Tuesday, April 26, 2011

E.D. Kain on Gary Johnson

E.D. Kain has an interesting follow-up post on Republican presidential candidate Gary Johnson (unfortunately it's at Balloon Juice, so he's being buffeted by a fusillade of inane comments).

In his initial post over the weekend, Kain first offered a caveat — "I don’t know what I’ll do when it comes time to pull the lever " — before lauding Johnson's opposition to militarism and the war on drugs. Kain also acknowledged the myriad issues with which him and Johnson disagreed, but doubted whether the former New Mexico governor would be able to enact his preferred policies on such issues:
In other words, if you’re president it’s really hard to enact the domestic legislation you had in mind, but it’s really easy – almost effortless – to start dropping bombs half a world away. And this is exactly why I can imagine myself supporting Gary Johnson. I don’t think he’d have much luck at all with his domestic spending agenda, except at the margins.
The post was no encomium, but it's also no surprise it roiled some readers. As I've written before, left-liberals and libertarians often have a mutual disdain for each other.

In his Balloon Juice post, though, Kain appears to have backtracked. First, he contends that single-issue support could be equated with unalloyed backing of Johnson:
Probably the best argument against supporting Johnson is this: supporting a candidate based on a single-issue alliance is not as effective as supporting a cause. It’s also more dangerous because if that cause becomes too embodied by that candidate, then the rest of his ideas – like abolishing the Fed, for instance – can then become conflated with the good cause as well. And so you weaken and undermine those ideas by associating them too closely with the bad ideas of the candidate you supported.
Here's his second argument:
If you want a more anti-war, civil-liberties-based liberalism than you have to argue for it, work with activists to build up grass-roots support for those policies, and vote for local and state candidates who support those ideas.
As a small-d democrat, I'm sympathetic to Kain's second point. I despise Schumpeter-style democracy. Of course leftists (and libertarians, I'd add) need to build grassroots support for ending the drug war and foreign interventionism. And partisan ciphers have been known to kill grassroots movements.
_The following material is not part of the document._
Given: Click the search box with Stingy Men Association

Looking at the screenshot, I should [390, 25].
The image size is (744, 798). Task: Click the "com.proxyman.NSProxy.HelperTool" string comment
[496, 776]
But we're talking about presidential politics. Does Kain believe that left-liberals must jettison Johnson in order to build grassroots support for such policies? Does the one obviate the other?

And on the first point, what happened to Kain's optimism about Johnson's domestic impotence (save for ending the drug war)? I'm incredibly skeptical, for instance, a Johnson presidency would result in a shuttered Fed.

Second, it's a matter of priorities. Johnson is also a big fan of school vouchers. I'm not. Johnson probably wouldn't get his entire education agenda enacted, but he'd likely push the nation's education system in a deleterious direction. The question for those on the Left, then, is whether the status quo is so repugnant, so repellent that they're willing to bite the bullet and support a potentially unpalatable denizen of the White House that also abhors the War on Drugs.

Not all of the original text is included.